Overheard from the next table at the food court (and going on the assumption that following a loud conversation in a public place is “overhearing” rather than “eavesdropping” since the act is passive as opposed to, say, pressing your ear to the wall of a neighboring hotel room):
“You called Shirley?”
“Yeah. She cannot take any more right now.”
“How about Carol?”
“Carol get too much already.”
“What about Harold and Harold’s family? You called them to ask?”
“They didn’t answer. But we just gave them last week.”
“Gotta go soon, you know. Right now is perfect. We wait next week, bumbye rotten.”
There was intensity to the conversation, a big problem to be solved, a deadline looming.

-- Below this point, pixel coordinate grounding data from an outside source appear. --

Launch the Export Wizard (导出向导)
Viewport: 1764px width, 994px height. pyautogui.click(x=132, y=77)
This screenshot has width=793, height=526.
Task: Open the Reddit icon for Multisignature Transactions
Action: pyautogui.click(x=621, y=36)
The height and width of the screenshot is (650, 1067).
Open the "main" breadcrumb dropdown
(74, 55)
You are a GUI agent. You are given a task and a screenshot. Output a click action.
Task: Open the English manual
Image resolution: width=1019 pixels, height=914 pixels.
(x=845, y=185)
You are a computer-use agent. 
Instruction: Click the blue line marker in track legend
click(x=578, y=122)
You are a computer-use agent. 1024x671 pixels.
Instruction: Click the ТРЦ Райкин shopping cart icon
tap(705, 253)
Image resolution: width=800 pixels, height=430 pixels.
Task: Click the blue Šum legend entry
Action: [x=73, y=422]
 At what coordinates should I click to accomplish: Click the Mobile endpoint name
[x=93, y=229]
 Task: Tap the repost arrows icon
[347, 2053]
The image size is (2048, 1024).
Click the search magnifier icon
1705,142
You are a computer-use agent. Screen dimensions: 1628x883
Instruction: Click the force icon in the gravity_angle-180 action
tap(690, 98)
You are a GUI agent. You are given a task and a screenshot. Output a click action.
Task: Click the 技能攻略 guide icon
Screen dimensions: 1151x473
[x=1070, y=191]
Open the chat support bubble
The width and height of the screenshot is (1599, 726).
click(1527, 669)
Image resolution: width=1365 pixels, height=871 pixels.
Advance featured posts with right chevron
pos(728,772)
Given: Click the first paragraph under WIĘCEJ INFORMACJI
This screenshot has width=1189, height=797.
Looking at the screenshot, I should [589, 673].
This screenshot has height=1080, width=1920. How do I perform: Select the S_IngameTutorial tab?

Summer brings mango season, and mango season brings a kind of emotional burden. For people with backyard trees that seem to light up with a golden constellation of ripe fruit all at once, there is the burden of trying to find good homes for the delicious fruit while keeping thieving birds and thieving humans away from the bounty. People are delighted, proud, even relieved to give a bag of pink and yellow mangoes, gleaming like gems, to a friend or neighbor. They feel so wronged if the same mangoes are pecked to death by birds or stolen by strangers with long picking poles to be sold for profit.
For those who do not have ready access to mango trees or who have trees that are going through an off year, there is the burden of want. They know that somewhere out there some auntie is foisting a 15-pound bag of fruit on a neighbor who already has more than they know what to do with, yet here they sit in their kitchen, all ready to make chutney or bread but no mango to do it with.
Somebody has to invent an app. A mango app. Like Uber, but for mangoes.
There could be a map of a neighborhood. People with mango trees could sign in and choose a status: mangoes for sale, mangoes for free, or JUST COME TAKE WHAT YOU WANT THE TREE IS GOING CRAZY. Mango trees not on the app are people who just don’t want to play along. Their mangoes, their business. Leave alone.
Then people who desperately want underripe mangoes for pickling, ripe mangoes for smoothies, overripe mangoes for bread or rotten mangoes for pigs can connect with people who are happy to provide. Like eHarmony or Tinder for mangoes, or MatchMango.com.
There are already posts all over social media about mango supplies and mango demands, but what’s needed is something real-time. Mango season requires constant updates. Today’s tree-full could be tomorrow’s all-picked-out.
Bringing a brown paper bag full of mangoes to the neighbors or into the break room at work is such a sweet tradition. It feels like you have something really wonderful worth sharing. There has to be a modern spin to take the anxiety out of mango season.